§ PROBLEM DESCRIPTION
Copy out the passage on the start of the Great Depression word for word, keeping every paragraph and punctuation mark as it appears.

When the economic collapse that came to be known as the Great Depression began in the United States in 1929, it ended the postwar boom and sent the entire world’s economy reeling. No economic depression is caused by one element alone. One contributing factor, however, was economic instability that the rising stock market in the United States had camouflaged.
The stock market had set new highs seemingly every year of the 1920s. Some of the increase in stock prices and the resulting valuations of companies’ worth made perfect sense at the time. Companies were in fact selling new products, and more of them. Electric ovens, washing machines, and radios were all highly desirable new consumer items. However, by the late 1920s, the stock market was beset by a wave of pure speculation, that is, the buying and selling of shares based solely on bets that stock prices would go even higher, though unsupported by increased product sales. This guesswork drove stock prices up until they became dangerously overvalued.
Stock prices began to drop sharply in the fall of 1929 and eventually crashed, bringing bank failures in their wake as banks’ investments in stocks lost value. The lack of banking regulations meant that if a bank went bankrupt, those who had placed their money on deposit there lost all their savings. Ironically, when customers began to withdraw their funds because they feared a bank would fail, they often inadvertently triggered that failure, since banks hold only a small percentage of their money as cash in their vaults and invest the rest. Not only did these failures hurt depositors in the banks; they left many communities without the means to obtain loans for businesses or farms, which further compromised the economic health of an area.

(Text and item location entries)
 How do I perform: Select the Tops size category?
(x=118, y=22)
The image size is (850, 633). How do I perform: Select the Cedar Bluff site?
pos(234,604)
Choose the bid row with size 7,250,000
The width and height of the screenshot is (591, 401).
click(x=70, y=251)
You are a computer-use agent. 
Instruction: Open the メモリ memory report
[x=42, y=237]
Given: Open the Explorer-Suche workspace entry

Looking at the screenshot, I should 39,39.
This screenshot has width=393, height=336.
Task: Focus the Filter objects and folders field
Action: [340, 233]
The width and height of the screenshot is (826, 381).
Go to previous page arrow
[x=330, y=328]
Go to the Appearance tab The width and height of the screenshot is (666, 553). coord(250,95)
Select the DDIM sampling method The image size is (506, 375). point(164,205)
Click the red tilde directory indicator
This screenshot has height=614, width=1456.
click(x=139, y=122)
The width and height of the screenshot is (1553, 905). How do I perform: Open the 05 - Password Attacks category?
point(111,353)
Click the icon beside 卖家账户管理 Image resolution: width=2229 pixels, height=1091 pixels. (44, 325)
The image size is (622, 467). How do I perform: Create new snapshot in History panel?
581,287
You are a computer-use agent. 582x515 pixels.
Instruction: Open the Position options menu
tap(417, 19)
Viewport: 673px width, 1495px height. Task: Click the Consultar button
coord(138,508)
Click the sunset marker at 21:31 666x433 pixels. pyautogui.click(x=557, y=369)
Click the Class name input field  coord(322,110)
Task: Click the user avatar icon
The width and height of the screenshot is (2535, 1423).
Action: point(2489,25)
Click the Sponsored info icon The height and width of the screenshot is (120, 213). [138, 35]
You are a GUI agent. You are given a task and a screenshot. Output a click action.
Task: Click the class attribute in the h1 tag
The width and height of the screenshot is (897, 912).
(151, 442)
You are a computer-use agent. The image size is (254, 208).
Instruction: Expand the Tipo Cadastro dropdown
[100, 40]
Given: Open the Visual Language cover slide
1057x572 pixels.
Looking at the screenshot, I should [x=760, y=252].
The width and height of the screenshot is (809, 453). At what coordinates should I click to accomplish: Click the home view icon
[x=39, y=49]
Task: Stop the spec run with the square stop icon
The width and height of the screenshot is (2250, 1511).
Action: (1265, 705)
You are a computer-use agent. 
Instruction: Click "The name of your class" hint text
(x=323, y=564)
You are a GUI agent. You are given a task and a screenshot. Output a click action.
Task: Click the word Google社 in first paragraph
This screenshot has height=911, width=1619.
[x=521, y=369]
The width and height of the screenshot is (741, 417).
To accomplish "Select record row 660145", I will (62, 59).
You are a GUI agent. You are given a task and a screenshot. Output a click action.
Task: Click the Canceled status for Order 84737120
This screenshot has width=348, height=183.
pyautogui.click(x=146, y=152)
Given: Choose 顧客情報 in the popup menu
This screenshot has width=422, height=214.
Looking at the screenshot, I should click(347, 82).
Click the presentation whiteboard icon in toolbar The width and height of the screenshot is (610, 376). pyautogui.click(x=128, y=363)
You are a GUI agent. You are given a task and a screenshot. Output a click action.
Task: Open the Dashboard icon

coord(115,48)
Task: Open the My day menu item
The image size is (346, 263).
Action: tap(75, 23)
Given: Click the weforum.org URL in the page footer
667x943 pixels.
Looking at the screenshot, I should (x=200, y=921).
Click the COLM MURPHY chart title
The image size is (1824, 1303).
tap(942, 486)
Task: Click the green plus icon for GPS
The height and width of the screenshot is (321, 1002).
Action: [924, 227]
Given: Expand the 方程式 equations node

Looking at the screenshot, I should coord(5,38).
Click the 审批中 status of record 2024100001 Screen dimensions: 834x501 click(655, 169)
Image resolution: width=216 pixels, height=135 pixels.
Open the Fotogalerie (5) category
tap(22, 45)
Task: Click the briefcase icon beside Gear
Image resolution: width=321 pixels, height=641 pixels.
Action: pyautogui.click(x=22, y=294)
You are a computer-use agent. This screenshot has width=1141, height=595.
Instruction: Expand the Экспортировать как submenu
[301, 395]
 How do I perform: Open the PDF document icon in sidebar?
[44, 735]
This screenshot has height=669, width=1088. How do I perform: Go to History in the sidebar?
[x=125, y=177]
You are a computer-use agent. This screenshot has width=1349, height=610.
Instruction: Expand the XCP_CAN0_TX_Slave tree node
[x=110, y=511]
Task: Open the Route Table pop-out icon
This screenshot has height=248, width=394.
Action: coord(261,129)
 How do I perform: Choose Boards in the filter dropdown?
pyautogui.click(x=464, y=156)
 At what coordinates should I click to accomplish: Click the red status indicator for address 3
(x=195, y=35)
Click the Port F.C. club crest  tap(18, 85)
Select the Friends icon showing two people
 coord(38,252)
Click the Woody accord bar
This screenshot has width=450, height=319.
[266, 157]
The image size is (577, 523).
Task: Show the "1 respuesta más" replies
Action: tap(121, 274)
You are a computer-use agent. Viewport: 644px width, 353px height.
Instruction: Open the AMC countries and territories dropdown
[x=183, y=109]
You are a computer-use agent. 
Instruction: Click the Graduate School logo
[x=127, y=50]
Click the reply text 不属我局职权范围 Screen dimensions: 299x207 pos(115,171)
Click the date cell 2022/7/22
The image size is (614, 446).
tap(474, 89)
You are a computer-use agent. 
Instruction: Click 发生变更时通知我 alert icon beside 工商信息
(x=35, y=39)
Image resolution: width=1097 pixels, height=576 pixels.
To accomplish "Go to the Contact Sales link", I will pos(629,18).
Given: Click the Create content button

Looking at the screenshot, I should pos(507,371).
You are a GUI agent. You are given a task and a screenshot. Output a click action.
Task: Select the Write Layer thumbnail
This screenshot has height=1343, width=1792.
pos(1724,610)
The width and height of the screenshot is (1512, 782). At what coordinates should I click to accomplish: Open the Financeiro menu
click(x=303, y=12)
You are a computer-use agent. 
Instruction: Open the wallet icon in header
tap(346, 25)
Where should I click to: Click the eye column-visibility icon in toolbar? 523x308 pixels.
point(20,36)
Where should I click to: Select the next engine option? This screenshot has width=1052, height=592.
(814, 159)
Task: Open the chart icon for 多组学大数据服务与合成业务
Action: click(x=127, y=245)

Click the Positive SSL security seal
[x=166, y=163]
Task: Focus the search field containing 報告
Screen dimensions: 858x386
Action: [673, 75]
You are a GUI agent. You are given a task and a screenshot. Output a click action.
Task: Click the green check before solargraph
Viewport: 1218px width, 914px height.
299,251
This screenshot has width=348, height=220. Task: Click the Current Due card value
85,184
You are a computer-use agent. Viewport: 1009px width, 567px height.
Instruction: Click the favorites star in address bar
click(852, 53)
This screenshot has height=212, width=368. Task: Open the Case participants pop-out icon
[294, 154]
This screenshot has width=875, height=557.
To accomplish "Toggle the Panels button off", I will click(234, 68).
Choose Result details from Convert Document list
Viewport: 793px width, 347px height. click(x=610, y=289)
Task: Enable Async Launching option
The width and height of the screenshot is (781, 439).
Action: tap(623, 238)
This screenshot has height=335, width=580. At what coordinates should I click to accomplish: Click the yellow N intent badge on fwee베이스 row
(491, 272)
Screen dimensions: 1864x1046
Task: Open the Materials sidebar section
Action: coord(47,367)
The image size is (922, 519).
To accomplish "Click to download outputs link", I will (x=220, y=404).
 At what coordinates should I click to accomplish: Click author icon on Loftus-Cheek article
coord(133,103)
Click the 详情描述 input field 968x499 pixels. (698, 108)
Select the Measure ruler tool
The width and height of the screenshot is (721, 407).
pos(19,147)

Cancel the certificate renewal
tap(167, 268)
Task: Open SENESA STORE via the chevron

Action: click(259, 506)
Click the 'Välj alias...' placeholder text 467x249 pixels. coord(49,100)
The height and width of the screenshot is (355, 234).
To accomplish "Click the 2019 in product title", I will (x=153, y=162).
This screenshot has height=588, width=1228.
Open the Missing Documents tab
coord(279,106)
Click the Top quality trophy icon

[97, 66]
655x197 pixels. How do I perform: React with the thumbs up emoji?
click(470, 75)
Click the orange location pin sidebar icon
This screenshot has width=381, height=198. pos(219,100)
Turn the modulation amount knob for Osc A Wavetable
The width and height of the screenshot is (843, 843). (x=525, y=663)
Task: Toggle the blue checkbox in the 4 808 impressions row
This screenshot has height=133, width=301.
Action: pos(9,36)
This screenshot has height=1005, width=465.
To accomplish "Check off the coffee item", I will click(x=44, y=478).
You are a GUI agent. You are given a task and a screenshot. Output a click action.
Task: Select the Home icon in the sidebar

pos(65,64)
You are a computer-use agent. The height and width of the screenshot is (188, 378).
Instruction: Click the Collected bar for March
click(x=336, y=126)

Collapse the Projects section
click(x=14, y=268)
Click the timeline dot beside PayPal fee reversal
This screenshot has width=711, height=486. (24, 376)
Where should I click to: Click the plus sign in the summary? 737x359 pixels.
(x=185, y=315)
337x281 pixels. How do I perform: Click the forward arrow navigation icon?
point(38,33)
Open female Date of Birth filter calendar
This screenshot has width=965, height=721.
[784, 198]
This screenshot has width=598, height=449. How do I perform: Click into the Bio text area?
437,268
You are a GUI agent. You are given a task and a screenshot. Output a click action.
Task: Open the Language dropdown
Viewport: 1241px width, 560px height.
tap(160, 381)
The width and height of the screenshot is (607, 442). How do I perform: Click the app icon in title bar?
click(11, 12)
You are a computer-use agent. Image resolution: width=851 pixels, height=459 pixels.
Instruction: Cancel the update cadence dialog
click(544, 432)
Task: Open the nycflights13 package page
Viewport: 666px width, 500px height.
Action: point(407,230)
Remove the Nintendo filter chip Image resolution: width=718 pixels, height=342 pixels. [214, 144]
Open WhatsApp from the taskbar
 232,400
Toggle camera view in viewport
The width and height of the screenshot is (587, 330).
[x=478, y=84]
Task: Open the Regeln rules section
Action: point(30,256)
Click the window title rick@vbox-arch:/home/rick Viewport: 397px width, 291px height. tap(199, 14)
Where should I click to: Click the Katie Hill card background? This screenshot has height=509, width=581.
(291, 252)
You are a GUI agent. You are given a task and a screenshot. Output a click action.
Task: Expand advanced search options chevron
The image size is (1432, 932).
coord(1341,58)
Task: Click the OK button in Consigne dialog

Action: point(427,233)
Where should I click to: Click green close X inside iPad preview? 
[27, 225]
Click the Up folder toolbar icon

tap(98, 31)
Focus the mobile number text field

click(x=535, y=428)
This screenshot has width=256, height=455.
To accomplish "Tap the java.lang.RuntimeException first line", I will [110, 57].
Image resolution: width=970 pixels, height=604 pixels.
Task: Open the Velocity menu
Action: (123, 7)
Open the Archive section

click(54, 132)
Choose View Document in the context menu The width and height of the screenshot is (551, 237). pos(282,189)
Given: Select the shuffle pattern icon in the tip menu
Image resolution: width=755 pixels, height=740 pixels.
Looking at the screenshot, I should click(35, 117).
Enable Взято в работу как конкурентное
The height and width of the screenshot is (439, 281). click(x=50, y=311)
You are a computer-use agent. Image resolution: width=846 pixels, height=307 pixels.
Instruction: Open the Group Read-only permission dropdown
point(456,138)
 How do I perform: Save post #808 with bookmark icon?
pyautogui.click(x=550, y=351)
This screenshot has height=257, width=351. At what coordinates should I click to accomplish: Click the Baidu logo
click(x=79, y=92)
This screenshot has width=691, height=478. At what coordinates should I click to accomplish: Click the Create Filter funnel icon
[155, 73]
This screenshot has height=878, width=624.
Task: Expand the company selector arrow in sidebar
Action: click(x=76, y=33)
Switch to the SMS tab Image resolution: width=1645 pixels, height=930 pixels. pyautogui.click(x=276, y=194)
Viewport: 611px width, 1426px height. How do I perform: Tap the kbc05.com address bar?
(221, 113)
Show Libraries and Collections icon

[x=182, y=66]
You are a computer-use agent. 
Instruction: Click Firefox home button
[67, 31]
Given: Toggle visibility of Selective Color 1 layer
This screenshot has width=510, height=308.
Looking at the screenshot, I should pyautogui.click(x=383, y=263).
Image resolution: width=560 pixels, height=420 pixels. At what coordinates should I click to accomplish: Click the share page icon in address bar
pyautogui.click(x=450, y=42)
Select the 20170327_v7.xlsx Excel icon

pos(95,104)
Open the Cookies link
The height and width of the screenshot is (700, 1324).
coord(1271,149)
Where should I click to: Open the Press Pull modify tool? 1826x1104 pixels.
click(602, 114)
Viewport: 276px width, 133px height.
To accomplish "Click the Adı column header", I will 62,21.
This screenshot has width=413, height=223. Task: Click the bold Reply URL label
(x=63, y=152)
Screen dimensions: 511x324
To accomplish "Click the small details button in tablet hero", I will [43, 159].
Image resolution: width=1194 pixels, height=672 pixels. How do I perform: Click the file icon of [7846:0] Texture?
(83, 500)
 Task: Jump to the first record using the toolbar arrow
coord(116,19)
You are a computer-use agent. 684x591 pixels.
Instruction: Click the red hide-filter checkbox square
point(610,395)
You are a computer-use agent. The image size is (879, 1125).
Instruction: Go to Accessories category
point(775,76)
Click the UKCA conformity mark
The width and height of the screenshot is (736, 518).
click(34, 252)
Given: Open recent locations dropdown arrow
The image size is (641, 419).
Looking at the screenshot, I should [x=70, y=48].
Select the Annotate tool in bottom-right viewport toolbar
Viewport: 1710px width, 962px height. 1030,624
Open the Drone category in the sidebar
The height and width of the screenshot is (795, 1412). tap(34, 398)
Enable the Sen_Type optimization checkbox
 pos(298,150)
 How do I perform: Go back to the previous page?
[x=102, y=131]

§ COMPLETE ANSWER
When the economic collapse that came to be known as the Great Depression began in the United States in 1929, it ended the postwar boom and sent the entire world’s economy reeling. No economic depression is caused by one element alone. One contributing factor, however, was economic instability that the rising stock market in the United States had camouflaged.
The stock market had set new highs seemingly every year of the 1920s. Some of the increase in stock prices and the resulting valuations of companies’ worth made perfect sense at the time. Companies were in fact selling new products, and more of them. Electric ovens, washing machines, and radios were all highly desirable new consumer items. However, by the late 1920s, the stock market was beset by a wave of pure speculation, that is, the buying and selling of shares based solely on bets that stock prices would go even higher, though unsupported by increased product sales. This guesswork drove stock prices up until they became dangerously overvalued.
Stock prices began to drop sharply in the fall of 1929 and eventually crashed, bringing bank failures in their wake as banks’ investments in stocks lost value. The lack of banking regulations meant that if a bank went bankrupt, those who had placed their money on deposit there lost all their savings. Ironically, when customers began to withdraw their funds because they feared a bank would fail, they often inadvertently triggered that failure, since banks hold only a small percentage of their money as cash in their vaults and invest the rest. Not only did these failures hurt depositors in the banks; they left many communities without the means to obtain loans for businesses or farms, which further compromised the economic health of an area.